§ **DOCUMENT PASSAGE**
Americans who earn less than $99,000 a year can expect to receive stimulus checks from the federal government beginning Monday, Rep. Richard Neal said Thursday on Boston Public Radio.
As Chairman of the House Ways and Means Committee, Neal had significant influence over the language that was put into the stimulus bill. Neal said 60 million checks are expected to go out Monday.
The priority for the federal government, he said, is to provide the checks to lower and middle income Americans, though Americans who have registered for direct deposit with the Internal Revenue Service are likely to see their checks earlier than those who have not.
“Our plan here from inception was to get money into the hands of people in the middle and lower end of the economic spectrum because not only would it be for day-to-day sustenance, but they would likely spend it much more quickly,” Neal said.
As part of the recently passed CARES Act, Americans earning less than $75,000 will be eligible for $1,200 while Americans earning between $75,000 and $99,000 are also eligible, but will receive $5 less for every $100 of income above $75,000. Parents are also eligible for an additional $500 for every child under seventeen who they claim as a dependent.
Noting difficulties in dispersing billions in loans to small businesses as part of the law’s Paycheck Protection Program, Neal said he believes it is because the program began less than a week ago, and guidelines for lenders were provided the evening before the program began.

§ **GIVEN DATA**

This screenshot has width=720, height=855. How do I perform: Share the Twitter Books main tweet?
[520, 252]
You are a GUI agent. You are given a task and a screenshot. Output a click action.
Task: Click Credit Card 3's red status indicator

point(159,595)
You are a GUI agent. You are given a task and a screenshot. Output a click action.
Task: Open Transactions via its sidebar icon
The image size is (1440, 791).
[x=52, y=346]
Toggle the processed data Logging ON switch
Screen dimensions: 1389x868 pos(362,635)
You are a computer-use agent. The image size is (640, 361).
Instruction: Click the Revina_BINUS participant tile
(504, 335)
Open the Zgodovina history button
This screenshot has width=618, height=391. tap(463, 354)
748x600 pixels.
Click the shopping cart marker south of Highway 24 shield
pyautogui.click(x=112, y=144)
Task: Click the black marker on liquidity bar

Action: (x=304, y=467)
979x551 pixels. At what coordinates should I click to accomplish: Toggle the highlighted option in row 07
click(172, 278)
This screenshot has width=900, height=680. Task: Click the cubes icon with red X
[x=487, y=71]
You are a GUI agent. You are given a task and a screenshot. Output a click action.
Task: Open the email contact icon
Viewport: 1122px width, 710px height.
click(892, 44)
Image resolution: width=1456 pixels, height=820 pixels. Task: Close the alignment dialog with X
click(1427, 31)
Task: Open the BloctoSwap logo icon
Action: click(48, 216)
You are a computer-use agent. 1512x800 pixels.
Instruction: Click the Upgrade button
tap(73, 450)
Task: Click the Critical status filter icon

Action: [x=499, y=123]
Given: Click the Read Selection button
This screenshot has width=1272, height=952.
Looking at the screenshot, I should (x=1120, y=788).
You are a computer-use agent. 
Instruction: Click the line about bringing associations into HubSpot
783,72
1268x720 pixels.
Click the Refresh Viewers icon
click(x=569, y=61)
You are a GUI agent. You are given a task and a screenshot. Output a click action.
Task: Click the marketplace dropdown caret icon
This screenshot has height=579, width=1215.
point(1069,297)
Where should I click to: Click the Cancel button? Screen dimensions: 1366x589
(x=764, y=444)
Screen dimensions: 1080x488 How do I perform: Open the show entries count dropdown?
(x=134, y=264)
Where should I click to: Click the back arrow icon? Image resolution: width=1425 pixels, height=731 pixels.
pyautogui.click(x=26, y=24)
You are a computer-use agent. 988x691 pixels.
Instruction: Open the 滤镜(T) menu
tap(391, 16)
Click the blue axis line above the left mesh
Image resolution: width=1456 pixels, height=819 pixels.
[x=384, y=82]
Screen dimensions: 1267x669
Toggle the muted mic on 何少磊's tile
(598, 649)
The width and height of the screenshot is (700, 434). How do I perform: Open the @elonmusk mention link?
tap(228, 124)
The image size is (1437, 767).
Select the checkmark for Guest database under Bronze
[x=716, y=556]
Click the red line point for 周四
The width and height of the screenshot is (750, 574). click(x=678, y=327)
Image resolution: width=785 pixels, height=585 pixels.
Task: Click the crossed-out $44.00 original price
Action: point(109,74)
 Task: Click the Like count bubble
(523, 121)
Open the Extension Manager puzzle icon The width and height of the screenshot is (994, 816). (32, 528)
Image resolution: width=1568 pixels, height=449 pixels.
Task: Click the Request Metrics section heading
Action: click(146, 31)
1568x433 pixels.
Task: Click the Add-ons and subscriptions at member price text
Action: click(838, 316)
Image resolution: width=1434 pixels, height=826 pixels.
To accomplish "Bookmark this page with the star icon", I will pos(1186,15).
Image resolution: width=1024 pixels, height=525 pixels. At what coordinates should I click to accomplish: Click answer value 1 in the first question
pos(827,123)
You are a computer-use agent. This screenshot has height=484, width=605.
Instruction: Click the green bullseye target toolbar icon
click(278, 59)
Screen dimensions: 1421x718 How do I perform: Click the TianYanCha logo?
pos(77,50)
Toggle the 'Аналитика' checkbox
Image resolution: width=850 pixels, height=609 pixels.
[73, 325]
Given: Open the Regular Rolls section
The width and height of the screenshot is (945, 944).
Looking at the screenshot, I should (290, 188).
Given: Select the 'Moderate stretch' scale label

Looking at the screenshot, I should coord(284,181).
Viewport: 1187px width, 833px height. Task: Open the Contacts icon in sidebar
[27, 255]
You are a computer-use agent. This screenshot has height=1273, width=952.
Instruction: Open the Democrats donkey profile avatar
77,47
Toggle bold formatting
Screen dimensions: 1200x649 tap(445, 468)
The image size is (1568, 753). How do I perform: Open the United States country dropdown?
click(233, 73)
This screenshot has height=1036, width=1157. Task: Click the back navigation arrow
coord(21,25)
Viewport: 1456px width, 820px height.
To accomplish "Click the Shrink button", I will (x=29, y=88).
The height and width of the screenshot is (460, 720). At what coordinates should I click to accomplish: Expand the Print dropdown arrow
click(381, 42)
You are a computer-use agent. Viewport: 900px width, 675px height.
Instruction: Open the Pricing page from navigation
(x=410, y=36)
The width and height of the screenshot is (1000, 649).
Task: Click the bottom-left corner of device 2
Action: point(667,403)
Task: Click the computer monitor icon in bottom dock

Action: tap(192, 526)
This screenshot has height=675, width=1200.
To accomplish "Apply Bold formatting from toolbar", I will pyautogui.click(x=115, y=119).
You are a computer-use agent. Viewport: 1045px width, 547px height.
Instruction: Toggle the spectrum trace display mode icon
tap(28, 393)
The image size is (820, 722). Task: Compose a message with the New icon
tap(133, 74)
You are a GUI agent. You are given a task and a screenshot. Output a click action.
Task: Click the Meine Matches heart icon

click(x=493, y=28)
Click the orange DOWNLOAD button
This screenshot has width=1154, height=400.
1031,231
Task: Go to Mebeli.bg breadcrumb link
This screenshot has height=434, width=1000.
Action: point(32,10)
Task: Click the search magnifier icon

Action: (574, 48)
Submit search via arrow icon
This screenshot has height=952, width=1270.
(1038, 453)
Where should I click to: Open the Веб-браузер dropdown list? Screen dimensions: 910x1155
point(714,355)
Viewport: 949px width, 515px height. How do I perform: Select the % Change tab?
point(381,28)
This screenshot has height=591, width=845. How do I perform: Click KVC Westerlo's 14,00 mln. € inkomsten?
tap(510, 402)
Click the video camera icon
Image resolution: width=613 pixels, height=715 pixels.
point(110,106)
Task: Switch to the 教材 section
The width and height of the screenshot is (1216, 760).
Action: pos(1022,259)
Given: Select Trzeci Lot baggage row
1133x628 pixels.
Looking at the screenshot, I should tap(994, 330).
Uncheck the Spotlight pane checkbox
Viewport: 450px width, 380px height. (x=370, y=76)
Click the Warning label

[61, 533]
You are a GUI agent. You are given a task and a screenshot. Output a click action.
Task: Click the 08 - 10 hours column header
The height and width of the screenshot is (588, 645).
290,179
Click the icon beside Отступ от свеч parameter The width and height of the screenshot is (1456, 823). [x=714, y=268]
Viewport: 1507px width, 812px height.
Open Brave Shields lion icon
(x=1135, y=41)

§ **THE PROBLEM**
Please repeat the stimulus checks article word for word, beginning at the words "Americans who earn" and stopping after "go out Monday.". The material stands apart from the stimulus checks article.

§ **ANSWER TO THE EXERCISE**
Americans who earn less than $99,000 a year can expect to receive stimulus checks from the federal government beginning Monday, Rep. Richard Neal said Thursday on Boston Public Radio.
As Chairman of the House Ways and Means Committee, Neal had significant influence over the language that was put into the stimulus bill. Neal said 60 million checks are expected to go out Monday.